Report each line from the data below that holds the word "pixel".

__Listed entries__.
###
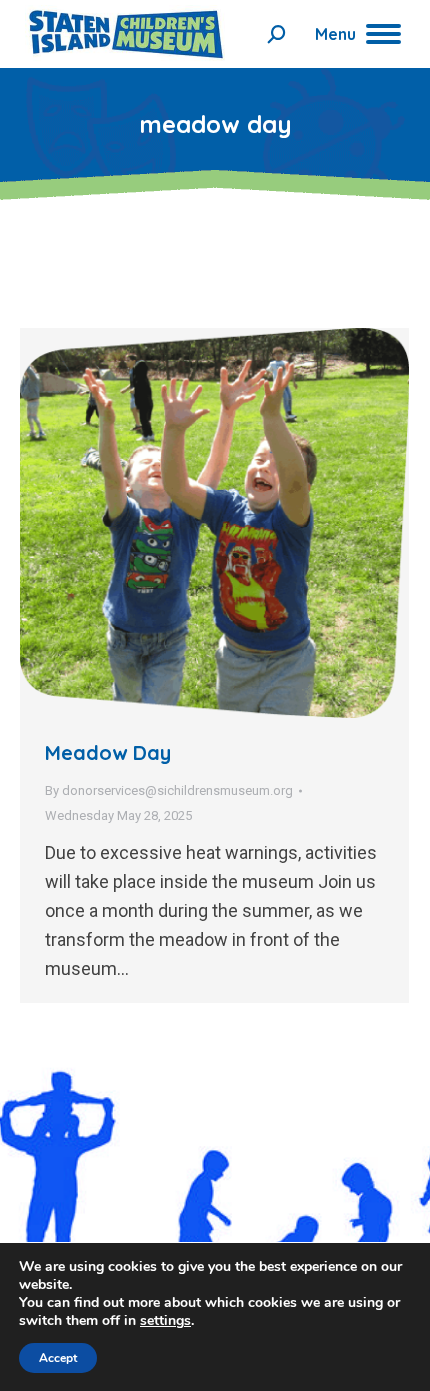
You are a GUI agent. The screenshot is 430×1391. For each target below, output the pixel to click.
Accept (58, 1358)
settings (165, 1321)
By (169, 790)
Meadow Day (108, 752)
###
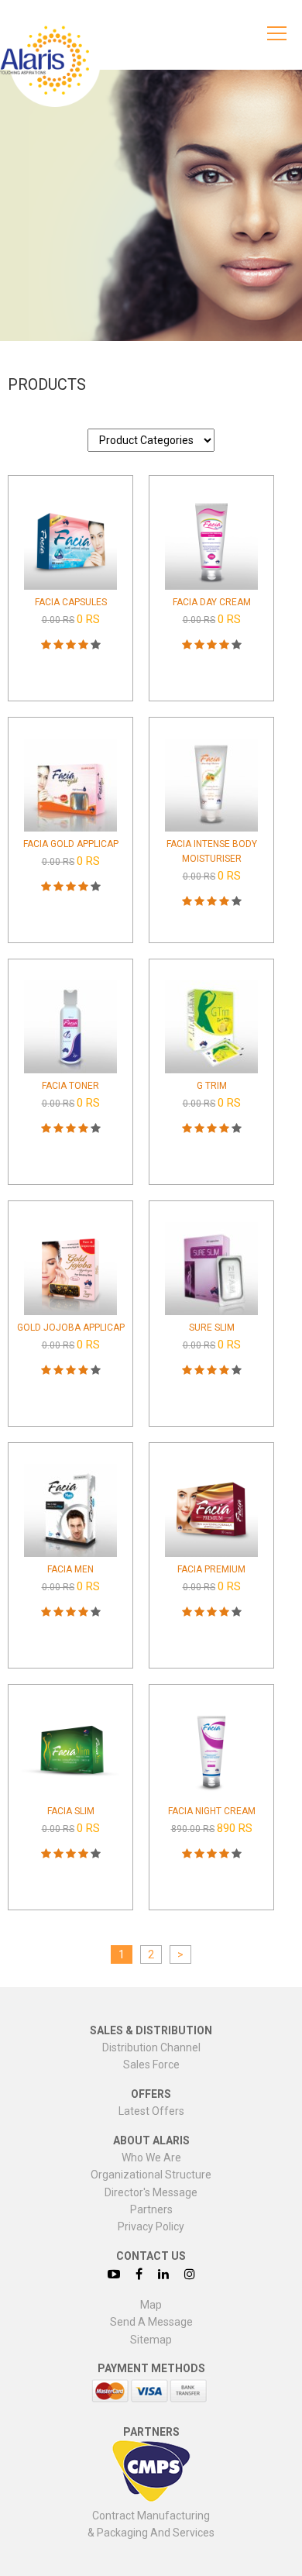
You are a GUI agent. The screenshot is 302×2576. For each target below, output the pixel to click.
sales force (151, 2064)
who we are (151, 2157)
###
__Solution to the problem__.
You are a GUI agent. The screenshot is 430×1391. For each target below, output the pixel to click.
You are a GUI agent. The screenshot is 302×2576. For each target below, output the pixel to click.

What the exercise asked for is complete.